Overview
When choosing a name for your bucket, you’ll need to be careful to select something that’s DNS-compliant and unique. That’s because your bucket names are used as part of the hostname in the URL when accessing its contents.
Why the bucket names have to be unique
Objects stored in DreamObjects are identified by a URL that looks like this:
https://$BUCKET_NAME.objects-us-east-1.dream.io/$OBJECT_NAME
Since the bucket name is part of the hostname (in the URL), and hostnames must be unique, the bucket name also must be unique. For example, a bucket named “my-bucket” would have the URL:
https://my-bucket.objects-us-east-1.dream.io
This means that there can only be one bucket called “my-bucket” on DreamObjects. Therefore, the easiest way to create a new bucket is to assign a random name and create a domain alias for it using DreamHost Control Panel.
Bucket naming rules
The following are the new rules that will be enforced.
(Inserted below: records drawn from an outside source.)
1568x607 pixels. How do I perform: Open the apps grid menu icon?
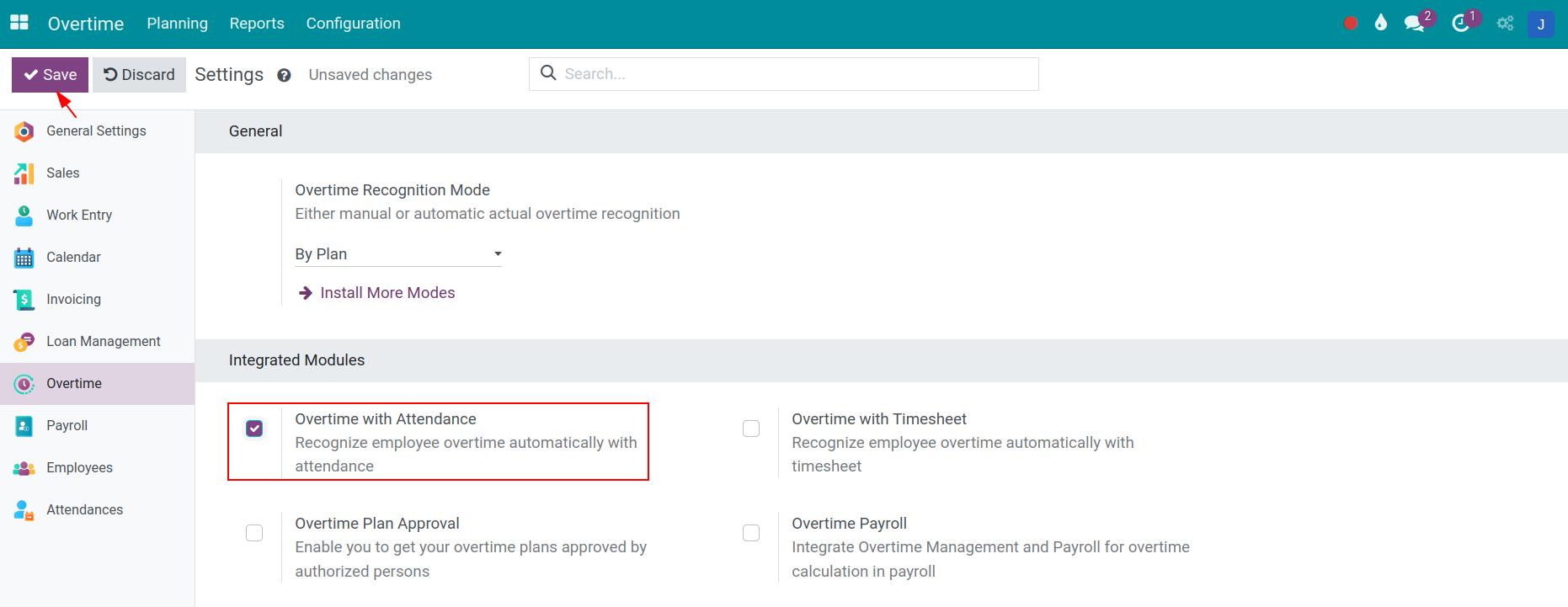19,23
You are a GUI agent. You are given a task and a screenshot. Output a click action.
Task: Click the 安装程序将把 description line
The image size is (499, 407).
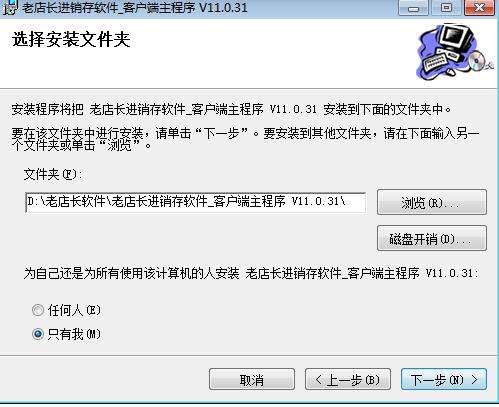[x=232, y=109]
Each bucket name:
- Can be 3–63 characters long
- Can only have:
- ASCII lowercase letters
- ASCII numbers
- periods (.)
- hyphens (-)
- Cannot have a period (.) and hyphen (-) next to each other (adjacent)
- Cannot include any Unicode characters, emoji, or non-printable ASCII
- Must NOT be formatted as an IP address (e.g., 192.168.5.4)
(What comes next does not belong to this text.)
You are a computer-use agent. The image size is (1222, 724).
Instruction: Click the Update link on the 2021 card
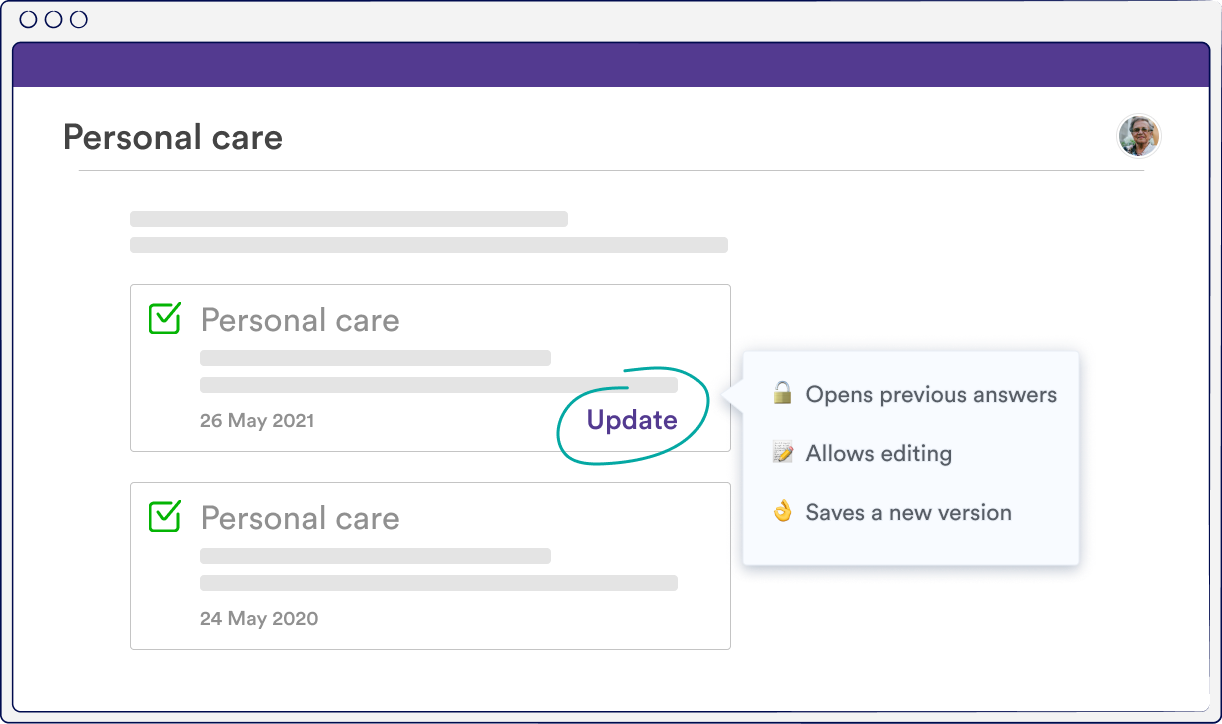point(632,420)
How is DreamHost enforcing this?
Many S3-compatible clients have already enforced these stricter rules when creating new buckets. If you use a client that doesn’t enforce all of these rules, DreamObjects will return an error stating the bucket name is invalid.
If your client shows you the HTTP error response, you’ll see a 400 InvalidBucketName response code, including a link to this article.